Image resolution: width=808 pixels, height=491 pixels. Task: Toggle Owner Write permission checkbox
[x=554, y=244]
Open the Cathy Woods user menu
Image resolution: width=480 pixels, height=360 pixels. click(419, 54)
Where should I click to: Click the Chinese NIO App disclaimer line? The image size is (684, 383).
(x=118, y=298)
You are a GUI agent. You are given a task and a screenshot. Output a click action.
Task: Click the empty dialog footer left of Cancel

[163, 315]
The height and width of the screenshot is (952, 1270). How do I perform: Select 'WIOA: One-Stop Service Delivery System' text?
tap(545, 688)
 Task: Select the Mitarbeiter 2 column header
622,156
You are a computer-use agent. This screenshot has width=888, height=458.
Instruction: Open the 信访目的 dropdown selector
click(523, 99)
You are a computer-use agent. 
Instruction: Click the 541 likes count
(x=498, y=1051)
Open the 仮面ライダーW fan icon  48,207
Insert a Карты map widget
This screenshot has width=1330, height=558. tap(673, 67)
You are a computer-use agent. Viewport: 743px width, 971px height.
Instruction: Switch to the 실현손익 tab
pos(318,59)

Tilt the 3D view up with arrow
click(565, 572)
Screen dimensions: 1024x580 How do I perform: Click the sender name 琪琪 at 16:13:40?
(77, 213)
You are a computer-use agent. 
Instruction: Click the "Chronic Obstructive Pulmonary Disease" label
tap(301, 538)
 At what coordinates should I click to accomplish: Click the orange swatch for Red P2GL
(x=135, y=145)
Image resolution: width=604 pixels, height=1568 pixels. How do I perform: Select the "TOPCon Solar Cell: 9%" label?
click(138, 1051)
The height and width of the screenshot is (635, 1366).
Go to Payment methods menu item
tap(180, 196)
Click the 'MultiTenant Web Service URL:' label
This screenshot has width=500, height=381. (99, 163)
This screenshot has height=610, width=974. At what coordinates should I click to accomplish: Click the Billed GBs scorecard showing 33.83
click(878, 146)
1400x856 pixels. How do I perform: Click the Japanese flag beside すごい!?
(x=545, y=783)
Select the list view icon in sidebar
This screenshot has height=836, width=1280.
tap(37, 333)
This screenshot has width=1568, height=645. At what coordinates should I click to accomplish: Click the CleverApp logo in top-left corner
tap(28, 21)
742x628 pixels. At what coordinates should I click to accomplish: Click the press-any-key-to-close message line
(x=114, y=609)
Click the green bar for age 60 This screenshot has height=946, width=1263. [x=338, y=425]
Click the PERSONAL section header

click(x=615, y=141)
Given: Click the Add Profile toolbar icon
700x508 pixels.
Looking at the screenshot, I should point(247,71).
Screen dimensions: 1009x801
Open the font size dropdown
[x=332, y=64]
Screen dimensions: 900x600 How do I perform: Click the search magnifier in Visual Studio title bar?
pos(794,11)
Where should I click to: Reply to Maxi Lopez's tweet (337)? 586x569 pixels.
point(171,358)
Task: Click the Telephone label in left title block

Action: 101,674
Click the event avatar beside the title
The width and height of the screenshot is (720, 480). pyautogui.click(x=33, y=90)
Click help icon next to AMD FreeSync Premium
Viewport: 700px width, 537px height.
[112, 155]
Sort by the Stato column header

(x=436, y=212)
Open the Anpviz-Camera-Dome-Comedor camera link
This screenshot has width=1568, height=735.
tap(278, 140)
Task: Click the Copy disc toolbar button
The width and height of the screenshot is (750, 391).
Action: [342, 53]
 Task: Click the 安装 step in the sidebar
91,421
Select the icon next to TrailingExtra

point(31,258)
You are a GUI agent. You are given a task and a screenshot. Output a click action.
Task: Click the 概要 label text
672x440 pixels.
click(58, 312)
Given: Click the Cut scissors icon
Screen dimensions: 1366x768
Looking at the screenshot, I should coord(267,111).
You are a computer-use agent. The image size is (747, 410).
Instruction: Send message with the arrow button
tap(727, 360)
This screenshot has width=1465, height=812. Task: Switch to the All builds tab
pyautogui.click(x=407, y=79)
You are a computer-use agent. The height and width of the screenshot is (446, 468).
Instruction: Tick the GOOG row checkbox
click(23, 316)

What you have to do. Copy the entries exactly as they appear.

Solution for this exercise.
Image resolution: width=808 pixels, height=491 pixels. Task: Toggle Owner Write permission checkbox
[x=554, y=244]
Open the Cathy Woods user menu
Image resolution: width=480 pixels, height=360 pixels. click(419, 54)
Where should I click to: Click the Chinese NIO App disclaimer line? The image size is (684, 383).
(x=118, y=298)
You are a GUI agent. You are given a task and a screenshot. Output a click action.
Task: Click the empty dialog footer left of Cancel

[163, 315]
The height and width of the screenshot is (952, 1270). How do I perform: Select 'WIOA: One-Stop Service Delivery System' text?
tap(545, 688)
 Task: Select the Mitarbeiter 2 column header
622,156
You are a computer-use agent. This screenshot has width=888, height=458.
Instruction: Open the 信访目的 dropdown selector
click(523, 99)
You are a computer-use agent. 
Instruction: Click the 541 likes count
(x=498, y=1051)
Open the 仮面ライダーW fan icon  48,207
Insert a Карты map widget
This screenshot has width=1330, height=558. tap(673, 67)
You are a computer-use agent. Viewport: 743px width, 971px height.
Instruction: Switch to the 실현손익 tab
pos(318,59)

Tilt the 3D view up with arrow
click(565, 572)
Screen dimensions: 1024x580 How do I perform: Click the sender name 琪琪 at 16:13:40?
(77, 213)
You are a computer-use agent. 
Instruction: Click the "Chronic Obstructive Pulmonary Disease" label
tap(301, 538)
 At what coordinates should I click to accomplish: Click the orange swatch for Red P2GL
(x=135, y=145)
Image resolution: width=604 pixels, height=1568 pixels. How do I perform: Select the "TOPCon Solar Cell: 9%" label?
click(138, 1051)
The height and width of the screenshot is (635, 1366).
Go to Payment methods menu item
tap(180, 196)
Click the 'MultiTenant Web Service URL:' label
This screenshot has width=500, height=381. (99, 163)
This screenshot has height=610, width=974. At what coordinates should I click to accomplish: Click the Billed GBs scorecard showing 33.83
click(878, 146)
1400x856 pixels. How do I perform: Click the Japanese flag beside すごい!?
(x=545, y=783)
Select the list view icon in sidebar
This screenshot has height=836, width=1280.
tap(37, 333)
This screenshot has width=1568, height=645. At what coordinates should I click to accomplish: Click the CleverApp logo in top-left corner
tap(28, 21)
742x628 pixels. At what coordinates should I click to accomplish: Click the press-any-key-to-close message line
(x=114, y=609)
Click the green bar for age 60 This screenshot has height=946, width=1263. [x=338, y=425]
Click the PERSONAL section header

click(x=615, y=141)
Given: Click the Add Profile toolbar icon
700x508 pixels.
Looking at the screenshot, I should point(247,71).
Screen dimensions: 1009x801
Open the font size dropdown
[x=332, y=64]
Screen dimensions: 900x600 How do I perform: Click the search magnifier in Visual Studio title bar?
pos(794,11)
Where should I click to: Reply to Maxi Lopez's tweet (337)? 586x569 pixels.
point(171,358)
Task: Click the Telephone label in left title block

Action: 101,674
Click the event avatar beside the title
The width and height of the screenshot is (720, 480). pyautogui.click(x=33, y=90)
Click help icon next to AMD FreeSync Premium
Viewport: 700px width, 537px height.
[112, 155]
Sort by the Stato column header

(x=436, y=212)
Open the Anpviz-Camera-Dome-Comedor camera link
This screenshot has width=1568, height=735.
tap(278, 140)
Task: Click the Copy disc toolbar button
The width and height of the screenshot is (750, 391).
Action: [342, 53]
 Task: Click the 安装 step in the sidebar
91,421
Select the icon next to TrailingExtra

point(31,258)
You are a GUI agent. You are given a task and a screenshot. Output a click action.
Task: Click the 概要 label text
672x440 pixels.
click(58, 312)
Given: Click the Cut scissors icon
Screen dimensions: 1366x768
Looking at the screenshot, I should coord(267,111).
You are a computer-use agent. The image size is (747, 410).
Instruction: Send message with the arrow button
tap(727, 360)
This screenshot has width=1465, height=812. Task: Switch to the All builds tab
pyautogui.click(x=407, y=79)
You are a computer-use agent. The height and width of the screenshot is (446, 468).
Instruction: Tick the GOOG row checkbox
click(23, 316)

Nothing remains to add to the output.